Your objective :: Return all lines from the listing below that include the word "agent".

Records shown ::
* * * * * * *

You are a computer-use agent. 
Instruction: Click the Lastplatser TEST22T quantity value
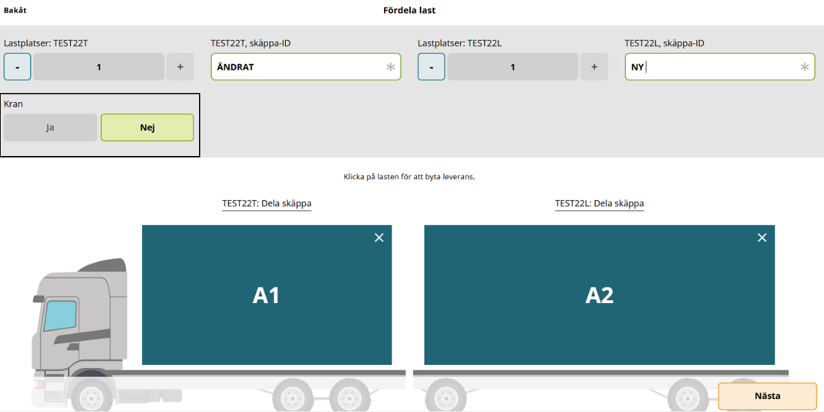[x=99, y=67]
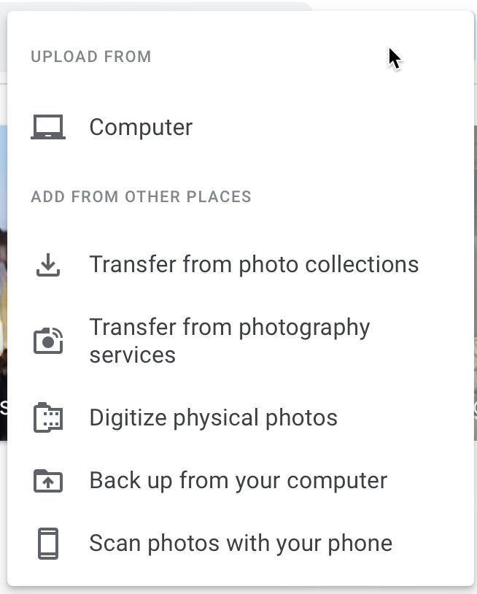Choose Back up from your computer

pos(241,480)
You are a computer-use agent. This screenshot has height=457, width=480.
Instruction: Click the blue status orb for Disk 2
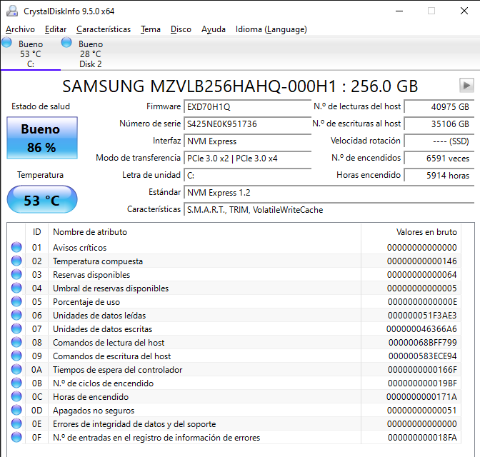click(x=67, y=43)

* * * * * * *

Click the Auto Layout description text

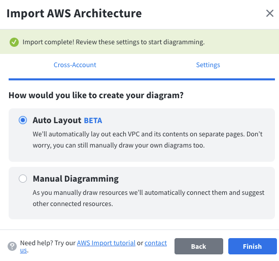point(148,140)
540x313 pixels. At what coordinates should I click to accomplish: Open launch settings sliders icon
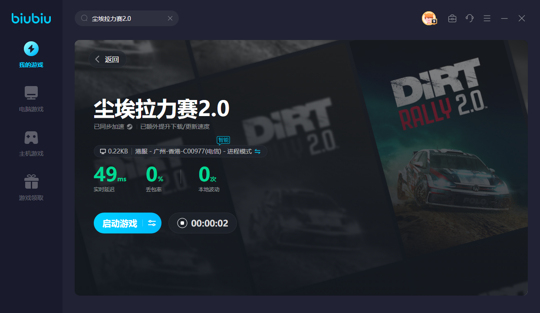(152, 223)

* * * * * * *

Task output ::
You are a computer-use agent. 
You are a computer-use agent. This screenshot has height=457, width=480.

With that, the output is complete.